[GIVEN TEXT]:

****

# Microwave goat milk



## milkmaid59 (Jan 28, 2015)

I have 3 bottle babies. I have been milking my nubian to feed the babies. Is it OK to warm the milk in the microwave or will it kill the nutrients?


----------



## nancy d (Oct 5, 2007)

Microwaves produce hot spots.
Better to put a pan on to boil, turn off heat & put bottles in for 3-5 minutes.


----------



## happybleats (Sep 12, 2010)

microwaves also kill off good stuff in the milk..we do a double broiler or as Nancy suggested


----------



## milkmaid59 (Jan 28, 2015)

That's what I thought bit I wanted to make sure! Thanks guys!!


----------



## Waldo (May 12, 2014)

My understanding of microwaves is that they don't necessarily kill off anything that wouldn't be ruined in any reheating process. I could be wrong I guess, but I haven't personally seen any issue with it and the dairy farmer was the one who told me to microwave heat it. Although I do also shake the milk up a little after microwaving and throw a thermometer into it to check it, too.


----------



## janeen128 (Dec 31, 2012)

I just heat the milk on the stove and poor in the bottles. I just heat it to a little warmer than lukewarm. Microwave's do kill off the good stuff in the milk, so I would suggest not using a microwave.

****

[RECORD EXCERPTS]:
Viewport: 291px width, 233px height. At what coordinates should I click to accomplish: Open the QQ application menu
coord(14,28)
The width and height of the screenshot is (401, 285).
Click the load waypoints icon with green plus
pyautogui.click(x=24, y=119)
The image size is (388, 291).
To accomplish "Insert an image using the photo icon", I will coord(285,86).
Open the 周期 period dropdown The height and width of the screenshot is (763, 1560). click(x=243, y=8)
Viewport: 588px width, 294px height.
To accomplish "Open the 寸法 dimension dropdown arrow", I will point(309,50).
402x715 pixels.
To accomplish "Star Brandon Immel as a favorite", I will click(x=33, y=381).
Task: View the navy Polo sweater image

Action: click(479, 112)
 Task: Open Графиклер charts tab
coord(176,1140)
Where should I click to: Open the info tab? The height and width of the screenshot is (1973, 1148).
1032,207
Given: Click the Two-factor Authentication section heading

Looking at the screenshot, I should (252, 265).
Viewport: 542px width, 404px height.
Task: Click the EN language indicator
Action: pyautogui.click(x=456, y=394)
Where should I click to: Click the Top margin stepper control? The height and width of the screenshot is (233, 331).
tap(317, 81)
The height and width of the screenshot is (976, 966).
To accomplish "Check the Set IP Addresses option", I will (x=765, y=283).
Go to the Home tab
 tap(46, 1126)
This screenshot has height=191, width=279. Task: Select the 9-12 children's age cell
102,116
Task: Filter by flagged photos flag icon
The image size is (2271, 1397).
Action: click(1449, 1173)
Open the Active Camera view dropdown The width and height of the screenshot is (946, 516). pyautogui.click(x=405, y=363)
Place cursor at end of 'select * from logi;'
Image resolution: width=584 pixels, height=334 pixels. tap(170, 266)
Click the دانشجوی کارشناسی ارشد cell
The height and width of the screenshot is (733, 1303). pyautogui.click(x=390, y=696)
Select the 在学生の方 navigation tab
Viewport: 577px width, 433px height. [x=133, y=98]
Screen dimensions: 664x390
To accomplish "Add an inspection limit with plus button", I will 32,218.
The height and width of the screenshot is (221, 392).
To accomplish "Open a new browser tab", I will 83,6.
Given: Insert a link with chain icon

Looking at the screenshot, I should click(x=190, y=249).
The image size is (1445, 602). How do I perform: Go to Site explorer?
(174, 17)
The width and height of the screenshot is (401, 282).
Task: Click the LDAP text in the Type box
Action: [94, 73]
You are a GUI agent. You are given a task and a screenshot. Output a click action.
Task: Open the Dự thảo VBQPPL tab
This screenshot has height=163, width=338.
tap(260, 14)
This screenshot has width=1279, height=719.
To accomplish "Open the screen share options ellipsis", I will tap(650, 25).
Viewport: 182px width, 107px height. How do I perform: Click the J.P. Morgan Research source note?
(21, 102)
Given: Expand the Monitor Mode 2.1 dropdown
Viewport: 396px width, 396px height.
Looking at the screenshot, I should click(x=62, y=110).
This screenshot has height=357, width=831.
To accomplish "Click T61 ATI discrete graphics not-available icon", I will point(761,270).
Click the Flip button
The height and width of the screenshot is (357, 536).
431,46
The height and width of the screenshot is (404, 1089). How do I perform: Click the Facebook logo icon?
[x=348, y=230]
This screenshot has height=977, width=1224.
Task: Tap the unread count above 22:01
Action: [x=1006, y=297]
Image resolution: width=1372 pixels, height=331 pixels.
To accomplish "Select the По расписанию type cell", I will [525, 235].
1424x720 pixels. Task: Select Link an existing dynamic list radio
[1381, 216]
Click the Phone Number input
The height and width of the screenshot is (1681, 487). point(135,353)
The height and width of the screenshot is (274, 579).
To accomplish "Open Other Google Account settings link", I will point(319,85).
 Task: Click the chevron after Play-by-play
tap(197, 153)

****

[SET EXERCISE A]:
In the goat milk thread, what does nancy d say microwaves produce?
[SET EXERCISE B]:
Continue the forum thread on warming goat milk in the microwave from its last post onward.

[OUTPUT A]:
Hot spots.

[OUTPUT B]:
----------



## janeen128 (Dec 31, 2012)

Waldo said:


> My understanding of microwaves is that they don't necessarily kill off anything that wouldn't be ruined in any reheating process. I could be wrong I guess, but I haven't personally seen any issue with it and the dairy farmer was the one who told me to microwave heat it. Although I do also shake the milk up a little after microwaving and throw a thermometer into it to check it, too.


It is even suggested to never use a microwave while heating a human baby's milk, because it kills all the good stuff.... That's why I figured it's better for my bottle kids to never get microwave heated milk... Just an FYI...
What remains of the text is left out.